- PROBLEM -
Would you go through the records below and copy each line with the string "showing"?

- RECORDS FOR PROCESSING -
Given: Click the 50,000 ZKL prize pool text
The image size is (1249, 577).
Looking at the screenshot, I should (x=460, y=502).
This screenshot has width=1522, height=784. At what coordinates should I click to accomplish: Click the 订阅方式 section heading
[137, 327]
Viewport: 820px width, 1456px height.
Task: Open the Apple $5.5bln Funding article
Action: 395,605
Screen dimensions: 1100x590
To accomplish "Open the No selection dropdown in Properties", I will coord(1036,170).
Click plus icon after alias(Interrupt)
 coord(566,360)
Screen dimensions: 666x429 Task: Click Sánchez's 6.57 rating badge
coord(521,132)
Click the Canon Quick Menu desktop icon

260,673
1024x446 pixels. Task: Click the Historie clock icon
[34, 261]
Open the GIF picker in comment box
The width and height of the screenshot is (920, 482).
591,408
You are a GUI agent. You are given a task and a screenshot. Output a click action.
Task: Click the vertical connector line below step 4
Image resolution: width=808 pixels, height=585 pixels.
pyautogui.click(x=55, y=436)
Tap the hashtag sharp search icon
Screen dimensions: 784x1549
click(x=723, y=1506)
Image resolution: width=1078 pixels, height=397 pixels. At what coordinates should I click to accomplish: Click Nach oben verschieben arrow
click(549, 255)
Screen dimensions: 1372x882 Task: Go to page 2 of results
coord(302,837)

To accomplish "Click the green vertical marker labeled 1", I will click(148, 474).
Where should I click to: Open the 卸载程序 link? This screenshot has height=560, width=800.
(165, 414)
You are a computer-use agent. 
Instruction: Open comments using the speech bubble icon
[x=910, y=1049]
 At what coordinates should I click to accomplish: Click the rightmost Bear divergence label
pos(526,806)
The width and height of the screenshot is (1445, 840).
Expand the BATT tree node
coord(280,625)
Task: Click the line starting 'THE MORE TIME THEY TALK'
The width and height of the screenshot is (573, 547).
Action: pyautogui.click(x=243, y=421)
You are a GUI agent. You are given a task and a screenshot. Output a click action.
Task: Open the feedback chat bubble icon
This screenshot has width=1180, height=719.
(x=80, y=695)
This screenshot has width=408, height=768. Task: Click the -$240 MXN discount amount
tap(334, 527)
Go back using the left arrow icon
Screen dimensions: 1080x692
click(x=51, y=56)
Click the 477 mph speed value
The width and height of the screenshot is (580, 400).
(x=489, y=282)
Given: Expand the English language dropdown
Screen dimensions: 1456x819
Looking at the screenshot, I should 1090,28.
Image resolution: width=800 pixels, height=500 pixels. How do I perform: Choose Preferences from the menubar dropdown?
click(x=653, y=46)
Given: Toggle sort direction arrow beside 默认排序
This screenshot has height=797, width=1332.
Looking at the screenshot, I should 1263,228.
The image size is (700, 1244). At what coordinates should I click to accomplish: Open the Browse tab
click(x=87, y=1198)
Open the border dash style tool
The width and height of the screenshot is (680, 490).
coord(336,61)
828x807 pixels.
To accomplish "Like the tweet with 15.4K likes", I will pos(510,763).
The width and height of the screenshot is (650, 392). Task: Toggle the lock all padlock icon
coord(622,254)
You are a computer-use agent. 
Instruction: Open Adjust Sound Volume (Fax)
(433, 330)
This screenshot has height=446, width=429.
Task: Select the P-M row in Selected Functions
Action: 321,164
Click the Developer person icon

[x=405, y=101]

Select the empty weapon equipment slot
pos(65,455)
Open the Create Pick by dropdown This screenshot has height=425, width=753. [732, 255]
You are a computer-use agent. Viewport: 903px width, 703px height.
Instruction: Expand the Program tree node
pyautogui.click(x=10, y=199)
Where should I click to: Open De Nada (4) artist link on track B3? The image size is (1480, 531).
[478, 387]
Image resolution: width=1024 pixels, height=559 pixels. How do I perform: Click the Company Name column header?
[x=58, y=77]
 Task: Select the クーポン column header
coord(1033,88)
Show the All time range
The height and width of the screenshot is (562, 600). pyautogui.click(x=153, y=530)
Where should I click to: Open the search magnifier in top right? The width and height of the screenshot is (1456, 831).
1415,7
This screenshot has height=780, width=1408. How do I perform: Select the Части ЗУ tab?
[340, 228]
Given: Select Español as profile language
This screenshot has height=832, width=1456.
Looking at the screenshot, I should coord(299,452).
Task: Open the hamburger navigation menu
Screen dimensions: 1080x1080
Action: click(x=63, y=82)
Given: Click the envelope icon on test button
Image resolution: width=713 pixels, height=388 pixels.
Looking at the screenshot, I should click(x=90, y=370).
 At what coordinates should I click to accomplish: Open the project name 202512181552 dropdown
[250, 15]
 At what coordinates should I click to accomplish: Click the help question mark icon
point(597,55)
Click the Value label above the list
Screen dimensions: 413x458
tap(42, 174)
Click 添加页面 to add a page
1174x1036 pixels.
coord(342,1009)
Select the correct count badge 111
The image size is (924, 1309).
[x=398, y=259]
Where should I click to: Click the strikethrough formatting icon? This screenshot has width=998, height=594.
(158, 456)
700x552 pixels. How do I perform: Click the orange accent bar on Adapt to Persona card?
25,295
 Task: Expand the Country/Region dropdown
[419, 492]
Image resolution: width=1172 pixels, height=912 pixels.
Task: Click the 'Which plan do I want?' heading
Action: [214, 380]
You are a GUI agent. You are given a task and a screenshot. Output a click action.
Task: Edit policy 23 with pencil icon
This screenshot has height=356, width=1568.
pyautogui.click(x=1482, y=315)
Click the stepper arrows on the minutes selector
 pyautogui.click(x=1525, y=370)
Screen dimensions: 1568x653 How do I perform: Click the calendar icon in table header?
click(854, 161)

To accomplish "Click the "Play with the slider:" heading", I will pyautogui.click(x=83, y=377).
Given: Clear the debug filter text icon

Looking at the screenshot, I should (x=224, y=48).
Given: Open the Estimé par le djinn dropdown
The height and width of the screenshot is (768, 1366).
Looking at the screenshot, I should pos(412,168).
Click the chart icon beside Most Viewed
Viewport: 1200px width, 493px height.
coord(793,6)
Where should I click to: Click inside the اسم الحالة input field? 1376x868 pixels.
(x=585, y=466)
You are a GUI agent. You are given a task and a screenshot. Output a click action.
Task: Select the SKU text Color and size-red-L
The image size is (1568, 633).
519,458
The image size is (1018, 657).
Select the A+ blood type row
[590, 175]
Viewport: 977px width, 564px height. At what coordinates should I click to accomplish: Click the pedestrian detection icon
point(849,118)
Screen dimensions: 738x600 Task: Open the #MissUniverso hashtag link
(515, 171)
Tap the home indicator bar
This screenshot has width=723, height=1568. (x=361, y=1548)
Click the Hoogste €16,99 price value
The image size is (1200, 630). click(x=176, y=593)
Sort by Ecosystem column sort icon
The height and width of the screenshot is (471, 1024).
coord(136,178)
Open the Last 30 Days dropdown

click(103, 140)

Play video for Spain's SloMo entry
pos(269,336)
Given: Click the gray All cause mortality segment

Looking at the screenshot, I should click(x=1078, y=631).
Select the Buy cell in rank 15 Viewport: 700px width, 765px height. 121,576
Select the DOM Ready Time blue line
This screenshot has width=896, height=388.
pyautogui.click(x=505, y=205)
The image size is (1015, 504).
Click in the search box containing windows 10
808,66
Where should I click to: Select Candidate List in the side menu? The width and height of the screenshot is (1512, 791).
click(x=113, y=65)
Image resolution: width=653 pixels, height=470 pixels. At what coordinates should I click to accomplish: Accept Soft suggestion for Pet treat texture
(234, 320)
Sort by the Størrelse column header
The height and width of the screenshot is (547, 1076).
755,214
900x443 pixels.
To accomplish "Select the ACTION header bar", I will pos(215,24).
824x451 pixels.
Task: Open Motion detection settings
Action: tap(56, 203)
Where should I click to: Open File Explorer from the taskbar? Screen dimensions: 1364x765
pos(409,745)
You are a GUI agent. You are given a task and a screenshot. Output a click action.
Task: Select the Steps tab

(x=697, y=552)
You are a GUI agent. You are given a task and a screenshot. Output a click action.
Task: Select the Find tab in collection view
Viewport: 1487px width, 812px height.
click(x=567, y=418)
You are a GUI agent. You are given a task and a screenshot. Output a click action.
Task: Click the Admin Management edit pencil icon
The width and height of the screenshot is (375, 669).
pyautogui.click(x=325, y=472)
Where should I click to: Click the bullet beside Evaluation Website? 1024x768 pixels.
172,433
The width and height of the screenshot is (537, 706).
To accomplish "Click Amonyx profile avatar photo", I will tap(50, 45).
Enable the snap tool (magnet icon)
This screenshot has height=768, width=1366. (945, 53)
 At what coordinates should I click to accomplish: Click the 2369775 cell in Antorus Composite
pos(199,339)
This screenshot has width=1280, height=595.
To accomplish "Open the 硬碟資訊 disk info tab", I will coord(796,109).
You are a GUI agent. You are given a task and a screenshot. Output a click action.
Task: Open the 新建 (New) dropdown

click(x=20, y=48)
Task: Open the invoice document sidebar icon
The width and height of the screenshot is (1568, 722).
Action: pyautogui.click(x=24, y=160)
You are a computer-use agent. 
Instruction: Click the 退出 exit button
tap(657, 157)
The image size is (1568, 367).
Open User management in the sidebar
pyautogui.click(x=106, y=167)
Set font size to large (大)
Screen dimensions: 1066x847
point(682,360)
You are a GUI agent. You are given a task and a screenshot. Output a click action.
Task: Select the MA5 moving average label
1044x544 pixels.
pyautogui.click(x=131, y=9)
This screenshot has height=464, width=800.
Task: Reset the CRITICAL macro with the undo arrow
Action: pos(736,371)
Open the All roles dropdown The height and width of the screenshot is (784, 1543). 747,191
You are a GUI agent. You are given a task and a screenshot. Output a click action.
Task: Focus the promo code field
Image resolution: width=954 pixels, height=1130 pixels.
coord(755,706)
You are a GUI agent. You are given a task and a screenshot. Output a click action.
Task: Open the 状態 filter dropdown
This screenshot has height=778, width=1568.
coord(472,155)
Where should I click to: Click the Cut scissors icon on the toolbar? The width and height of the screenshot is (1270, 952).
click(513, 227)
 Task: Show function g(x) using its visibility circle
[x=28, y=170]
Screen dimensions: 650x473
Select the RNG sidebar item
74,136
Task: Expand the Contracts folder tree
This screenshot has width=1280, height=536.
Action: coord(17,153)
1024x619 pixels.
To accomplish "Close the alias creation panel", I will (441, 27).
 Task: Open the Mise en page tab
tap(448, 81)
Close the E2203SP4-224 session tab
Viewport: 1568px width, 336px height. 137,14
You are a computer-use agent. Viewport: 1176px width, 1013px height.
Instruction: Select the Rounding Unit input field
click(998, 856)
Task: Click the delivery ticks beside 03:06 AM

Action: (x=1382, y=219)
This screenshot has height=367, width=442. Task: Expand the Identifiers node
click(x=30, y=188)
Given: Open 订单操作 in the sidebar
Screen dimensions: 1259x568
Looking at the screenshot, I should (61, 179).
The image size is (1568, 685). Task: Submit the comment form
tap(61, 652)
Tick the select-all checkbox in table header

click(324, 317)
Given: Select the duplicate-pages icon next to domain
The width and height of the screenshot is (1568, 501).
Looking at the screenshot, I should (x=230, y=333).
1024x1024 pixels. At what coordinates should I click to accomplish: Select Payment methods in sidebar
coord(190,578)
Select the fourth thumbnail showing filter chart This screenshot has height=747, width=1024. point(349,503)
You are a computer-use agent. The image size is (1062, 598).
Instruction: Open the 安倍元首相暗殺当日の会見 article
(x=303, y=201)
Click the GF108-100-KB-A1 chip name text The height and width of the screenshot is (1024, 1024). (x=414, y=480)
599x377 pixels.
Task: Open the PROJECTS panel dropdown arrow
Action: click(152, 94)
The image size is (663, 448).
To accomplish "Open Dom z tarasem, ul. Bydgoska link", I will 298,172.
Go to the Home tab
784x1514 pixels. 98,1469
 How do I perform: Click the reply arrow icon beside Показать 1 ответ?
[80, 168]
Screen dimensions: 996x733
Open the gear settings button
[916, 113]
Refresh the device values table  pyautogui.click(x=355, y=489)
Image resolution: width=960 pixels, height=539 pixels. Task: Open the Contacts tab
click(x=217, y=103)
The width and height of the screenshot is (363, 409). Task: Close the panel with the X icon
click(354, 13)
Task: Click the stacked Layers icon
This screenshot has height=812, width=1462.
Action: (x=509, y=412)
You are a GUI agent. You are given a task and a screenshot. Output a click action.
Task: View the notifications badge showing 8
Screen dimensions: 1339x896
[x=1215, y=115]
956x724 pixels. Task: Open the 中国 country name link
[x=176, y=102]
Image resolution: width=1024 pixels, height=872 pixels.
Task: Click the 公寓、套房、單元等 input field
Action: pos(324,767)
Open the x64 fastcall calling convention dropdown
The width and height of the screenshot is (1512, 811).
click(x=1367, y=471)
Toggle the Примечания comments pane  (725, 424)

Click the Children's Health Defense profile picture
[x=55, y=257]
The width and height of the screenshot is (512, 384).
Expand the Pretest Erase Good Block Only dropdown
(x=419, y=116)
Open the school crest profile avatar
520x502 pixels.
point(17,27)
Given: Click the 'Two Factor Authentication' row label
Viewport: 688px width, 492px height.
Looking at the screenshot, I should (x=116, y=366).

- TASK RESULT -
Select the fourth thumbnail showing filter chart This screenshot has height=747, width=1024. point(349,503)
Task: View the notifications badge showing 8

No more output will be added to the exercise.